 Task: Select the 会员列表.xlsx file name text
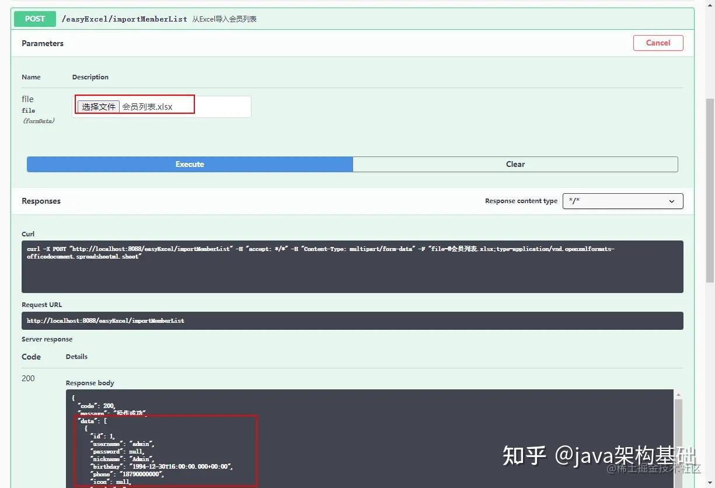pos(146,107)
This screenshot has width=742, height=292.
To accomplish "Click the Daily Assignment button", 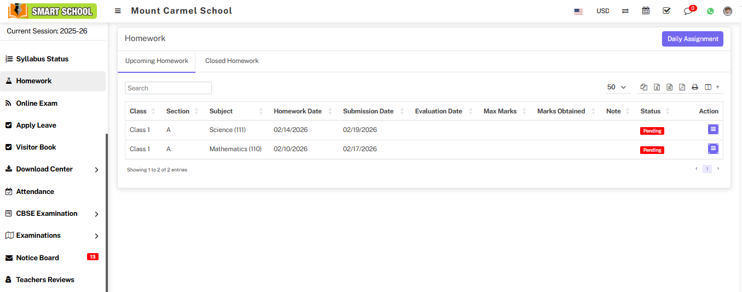I will (x=692, y=39).
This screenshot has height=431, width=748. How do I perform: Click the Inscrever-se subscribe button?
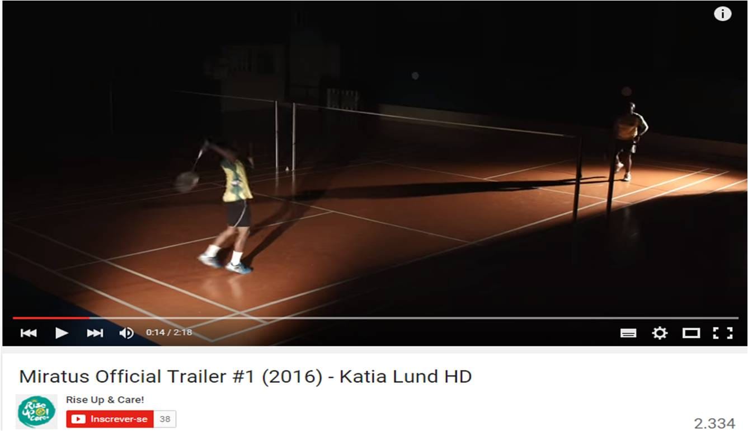tap(110, 419)
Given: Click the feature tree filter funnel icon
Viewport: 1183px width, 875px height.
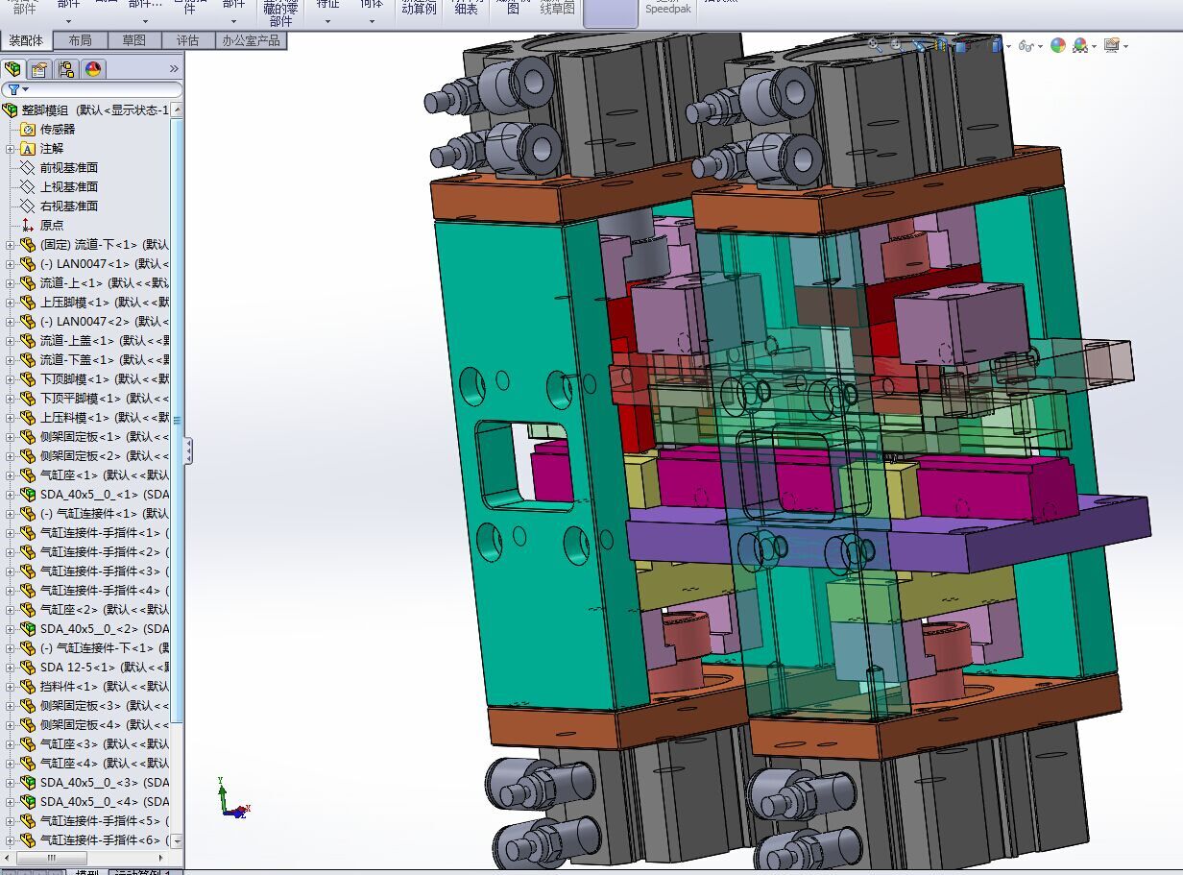Looking at the screenshot, I should (x=13, y=89).
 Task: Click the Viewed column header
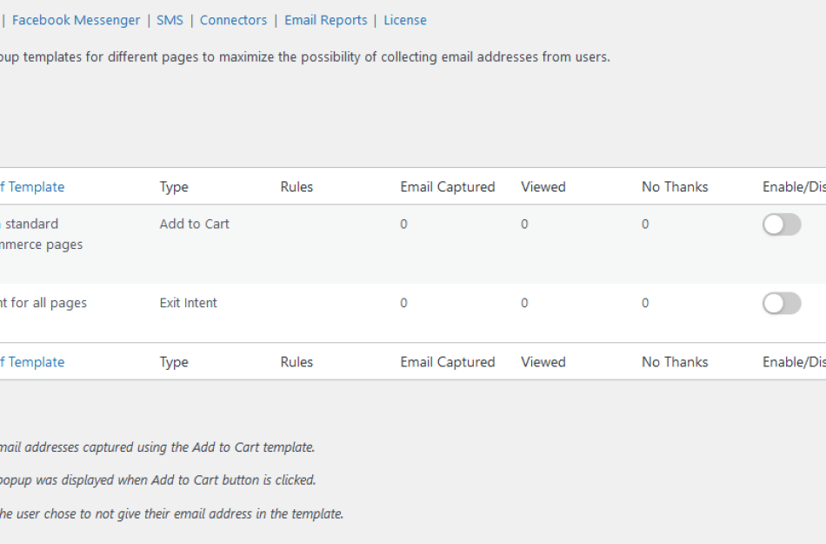pos(543,186)
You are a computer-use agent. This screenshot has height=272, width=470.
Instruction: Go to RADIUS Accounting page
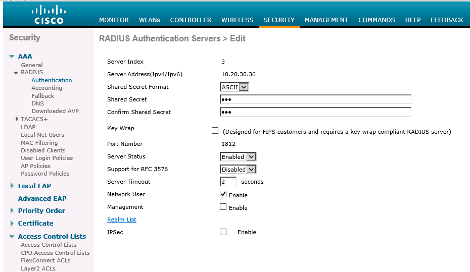point(46,88)
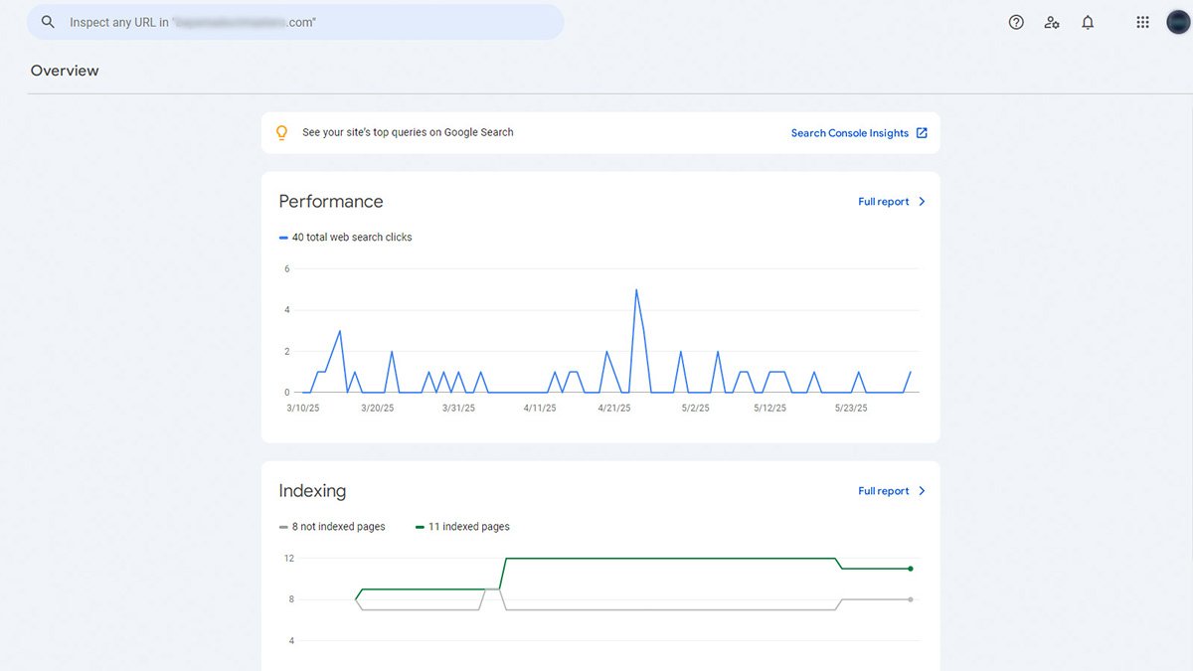Viewport: 1193px width, 671px height.
Task: Click the magnifier icon in the search bar
Action: click(x=48, y=22)
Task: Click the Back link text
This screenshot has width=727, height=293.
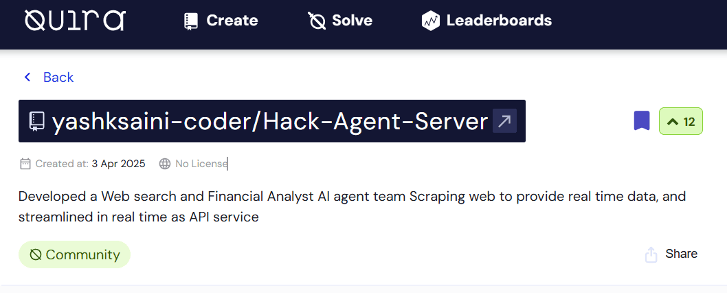Action: [58, 77]
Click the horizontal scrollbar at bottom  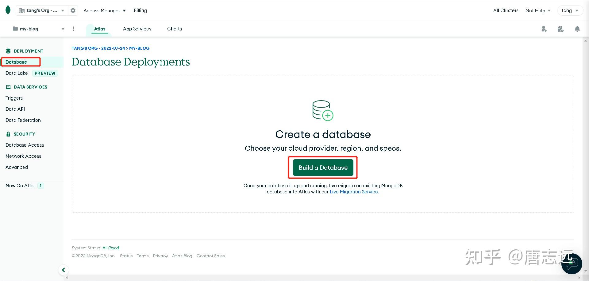pyautogui.click(x=323, y=278)
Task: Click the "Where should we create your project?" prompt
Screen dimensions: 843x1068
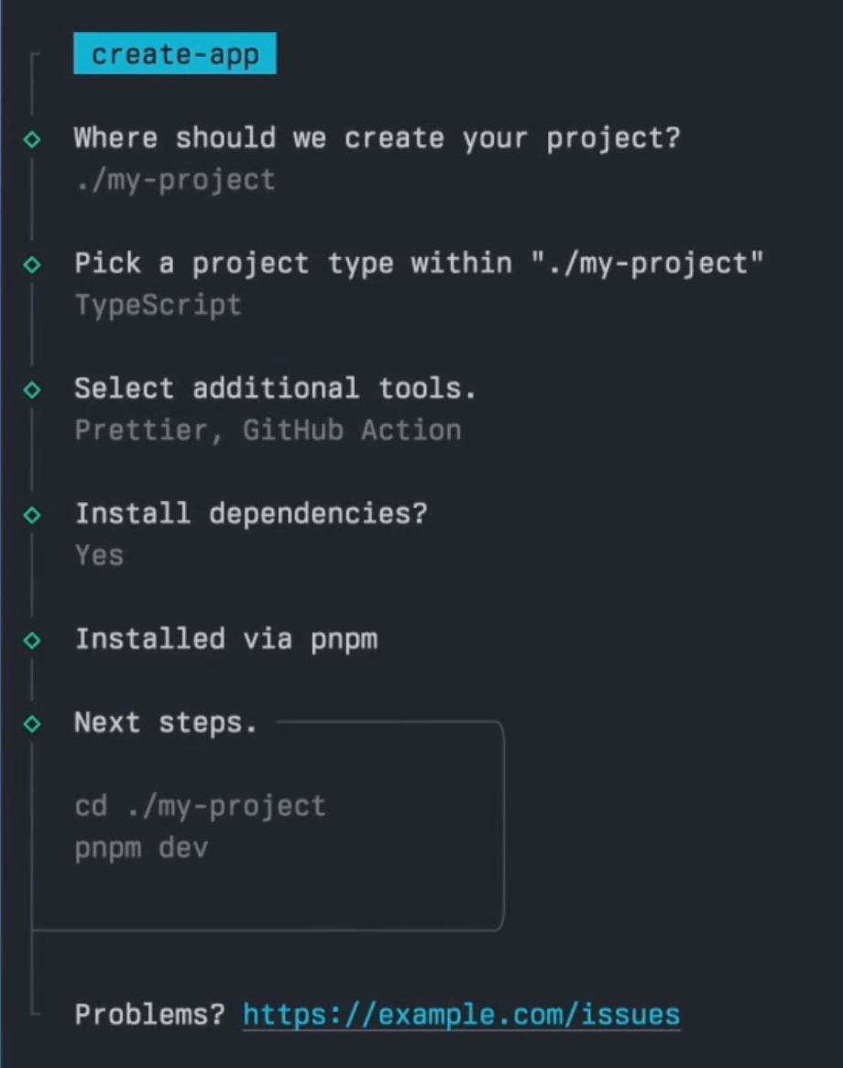Action: pos(377,138)
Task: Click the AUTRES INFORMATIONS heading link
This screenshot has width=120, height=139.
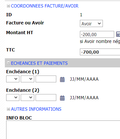Action: pos(36,109)
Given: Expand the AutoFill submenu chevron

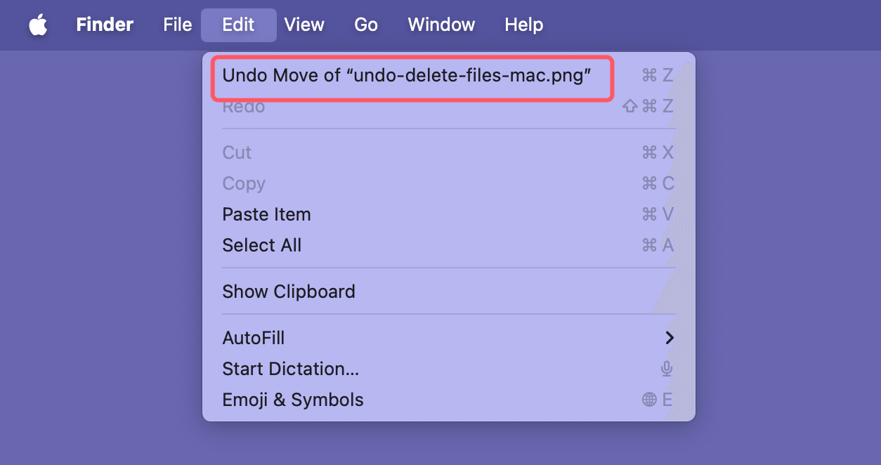Looking at the screenshot, I should (670, 338).
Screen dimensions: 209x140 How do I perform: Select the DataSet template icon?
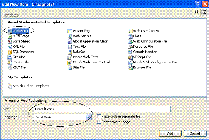pos(70,52)
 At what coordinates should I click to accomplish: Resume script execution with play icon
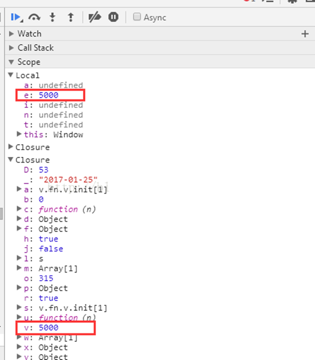[x=16, y=17]
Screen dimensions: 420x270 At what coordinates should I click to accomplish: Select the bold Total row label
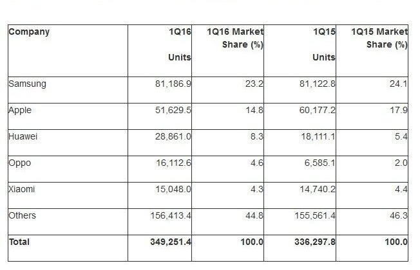(19, 242)
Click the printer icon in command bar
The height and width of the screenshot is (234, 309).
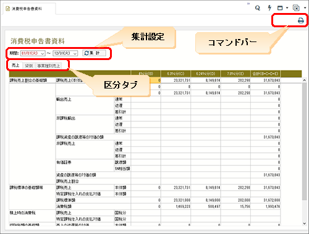(301, 20)
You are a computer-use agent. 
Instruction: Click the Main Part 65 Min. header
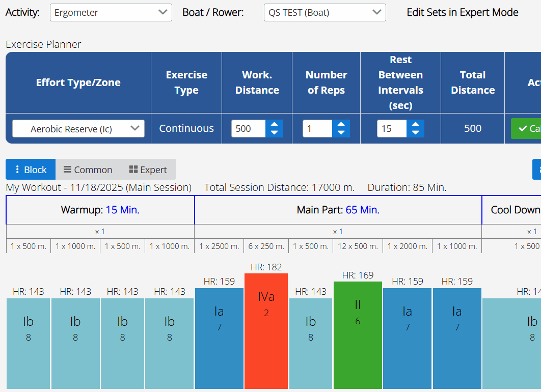tap(338, 210)
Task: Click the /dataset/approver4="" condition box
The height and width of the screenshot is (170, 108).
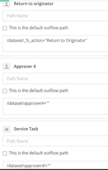Action: (55, 106)
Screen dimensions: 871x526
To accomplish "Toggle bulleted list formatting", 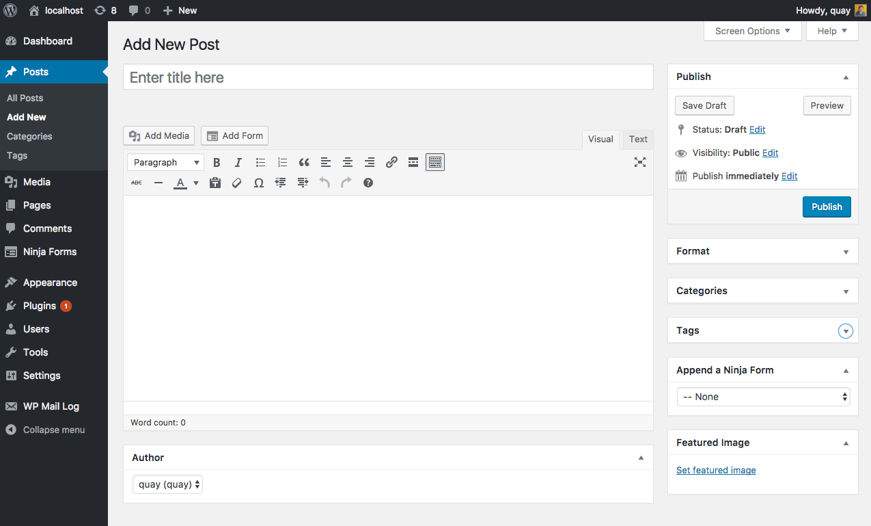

● ● ● ● ●

Out of the records above, set down only the lines from the one that contains "The height and width of the screenshot is (234, 309)." through the one that contains "Screen dimensions: 871x526", unchanged and without the pictures.

The height and width of the screenshot is (234, 309).
(301, 20)
You are a computer-use agent. 
Instruction: Click the Main Part 65 Min. header
tap(338, 210)
Task: Click the /dataset/approver4="" condition box
The height and width of the screenshot is (170, 108).
Action: (55, 106)
Screen dimensions: 871x526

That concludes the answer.